SaskPower is faced with a decision to either retire or deploy CCS on Boundary Dam Units 4 and 5. We hope that this decision will both reflect and extend the Canadian commitment to be leaders in CCS.
What can the Canadian government do to promote innovation and the adoption of CCS technologies in Canada? Is a carbon tax the panacea the industry was waiting for?
Establishing some valuation for carbon – a carbon price – will certainly address the general disparity in support that CCS receives compared to renewable energy sources. We also need policies that encourage investment in carbon capture. If you look at total investment in all other forms of clean energy, it is 100 times greater than the investment in carbon capture. That high level of investment – both public and private – has driven the significant cost and performance improvements we have seen in wind and solar generation. Greater investment in carbon capture would have a similar impact.
Additionally, applying CCS to a cluster of major industrial or other sources of CO2 can also protect regions against potential high future carbon prices. Establishing ‘low carbon industrial zones’ could bring additional significant advantages in the race to attract and maintain investment.
“CCS is the only technology that can achieve large reductions in CO2 emissions from industries such as iron and steel, chemicals and cement.”
Lastly, the Canadian government should continue to invest in R&D in carbon capture, utilization and storage (CCUS). R&D is crucial for bringing the costs of carbon capture down, as well as discovering new ways to produce useful products from carbon dioxide that will allow permanently sequestering CO2. For example, the Canadian government’s CanmetENERGY division is involved in very promising oxy-combustion work that has the potential to substantially reduce the cost of carbon capture from fossil fuel power generation. They are also doing excellent work on CO2 storage technologies.
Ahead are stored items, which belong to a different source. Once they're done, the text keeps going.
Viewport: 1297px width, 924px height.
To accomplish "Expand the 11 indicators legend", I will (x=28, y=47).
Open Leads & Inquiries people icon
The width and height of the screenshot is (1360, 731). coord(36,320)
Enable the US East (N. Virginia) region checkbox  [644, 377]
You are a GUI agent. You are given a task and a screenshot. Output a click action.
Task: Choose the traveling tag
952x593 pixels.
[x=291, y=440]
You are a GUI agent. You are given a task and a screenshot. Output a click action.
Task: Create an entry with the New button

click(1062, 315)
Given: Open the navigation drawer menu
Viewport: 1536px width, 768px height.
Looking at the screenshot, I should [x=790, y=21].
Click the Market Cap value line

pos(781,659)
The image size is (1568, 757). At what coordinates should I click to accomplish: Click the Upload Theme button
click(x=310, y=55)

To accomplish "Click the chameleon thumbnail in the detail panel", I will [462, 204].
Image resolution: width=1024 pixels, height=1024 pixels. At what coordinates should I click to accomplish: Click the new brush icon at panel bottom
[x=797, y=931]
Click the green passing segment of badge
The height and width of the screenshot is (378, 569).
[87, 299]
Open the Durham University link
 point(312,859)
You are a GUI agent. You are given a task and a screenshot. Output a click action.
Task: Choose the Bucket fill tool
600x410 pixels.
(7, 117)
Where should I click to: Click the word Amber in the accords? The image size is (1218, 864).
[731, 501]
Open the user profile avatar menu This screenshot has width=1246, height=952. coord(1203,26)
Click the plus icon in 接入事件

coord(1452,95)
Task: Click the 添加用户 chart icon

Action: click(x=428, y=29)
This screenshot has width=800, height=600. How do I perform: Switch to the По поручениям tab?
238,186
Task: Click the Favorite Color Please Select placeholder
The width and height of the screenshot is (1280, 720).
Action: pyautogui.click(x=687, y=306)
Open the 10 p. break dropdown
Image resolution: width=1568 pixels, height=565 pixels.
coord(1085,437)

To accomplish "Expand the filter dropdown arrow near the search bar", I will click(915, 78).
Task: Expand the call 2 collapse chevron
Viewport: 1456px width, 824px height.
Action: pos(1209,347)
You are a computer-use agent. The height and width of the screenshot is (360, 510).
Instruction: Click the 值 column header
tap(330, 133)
How can the Global CCS Institute assist Canada’s governments and its oil and gas industry in matters of CCS policy and regulations?
We are regularly in contact with the national and provincial governments in Canada, some of whom are members of the Institute, providing technical guidance and updates on how CCS is progressing in the U.S. and globally. In fact, I have been invited to testify in front of the Senate Committee on Energy, the Environment and Natural Resources on the effects of transitioning to a low carbon economy, as part of the Government of Canada’s announced targets for greenhouse gas emission reductions.
The Institute also believes firmly in strengthening public engagement and education for CCS technology. Research on the acceptance of CCS echoes the United Nations Educational, Scientific and Cultural Organization (UNESCO) recommendations on the value of education and awareness-raising activities to improve understanding and engagement.
“The Canadian government should continue to invest in R&D in carbon capture, utilization and storage (CCUS).”
We have found that CCS education resources are most effective when local educators are involved. For example, the Boundary Dam and Regina Catholic School Division (RCSD) collaboration is an ideal case study in Canada: SaskPower and teachers from the RCSD collaborated on a low-carbon education initiative, celebrating their community’s first-of-its-kind CCS project. Using local educators meant resulting outputs addressed local concerns, and were integrated into the curricula.
In addition, we have regulatory and legal specialists within the Institute who in the past have been contracted directly by individual nations to assist them on CCS-related regulatory issues. We stand ready to offer the same support to Canadian policymakers.